» WHAT IS EXPECTED
Go through the data and tally the lines that hold the string "computer". Reply with the total alone.

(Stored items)
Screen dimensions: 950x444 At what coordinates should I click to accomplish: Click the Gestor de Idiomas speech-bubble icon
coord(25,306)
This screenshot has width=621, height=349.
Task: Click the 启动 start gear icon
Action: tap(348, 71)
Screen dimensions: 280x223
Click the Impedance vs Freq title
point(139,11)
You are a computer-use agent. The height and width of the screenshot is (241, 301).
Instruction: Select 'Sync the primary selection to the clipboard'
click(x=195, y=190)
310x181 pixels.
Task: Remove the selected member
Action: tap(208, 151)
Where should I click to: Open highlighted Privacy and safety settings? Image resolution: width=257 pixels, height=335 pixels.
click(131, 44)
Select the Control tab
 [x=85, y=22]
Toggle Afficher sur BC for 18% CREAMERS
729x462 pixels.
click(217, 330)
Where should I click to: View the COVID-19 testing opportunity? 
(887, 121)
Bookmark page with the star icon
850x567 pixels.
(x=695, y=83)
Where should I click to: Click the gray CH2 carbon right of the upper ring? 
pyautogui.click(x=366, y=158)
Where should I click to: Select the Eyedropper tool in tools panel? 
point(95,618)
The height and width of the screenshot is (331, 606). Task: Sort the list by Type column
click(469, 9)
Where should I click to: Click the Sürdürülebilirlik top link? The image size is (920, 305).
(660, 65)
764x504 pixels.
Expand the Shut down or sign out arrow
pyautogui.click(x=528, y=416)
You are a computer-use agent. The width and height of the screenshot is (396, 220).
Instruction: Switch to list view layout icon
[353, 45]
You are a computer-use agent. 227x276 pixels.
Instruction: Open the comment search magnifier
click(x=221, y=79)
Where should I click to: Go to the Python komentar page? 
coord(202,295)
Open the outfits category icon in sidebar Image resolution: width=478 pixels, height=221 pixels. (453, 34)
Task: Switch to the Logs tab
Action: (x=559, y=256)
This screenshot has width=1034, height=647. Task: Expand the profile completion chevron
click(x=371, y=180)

» EXERCISE SOLUTION
3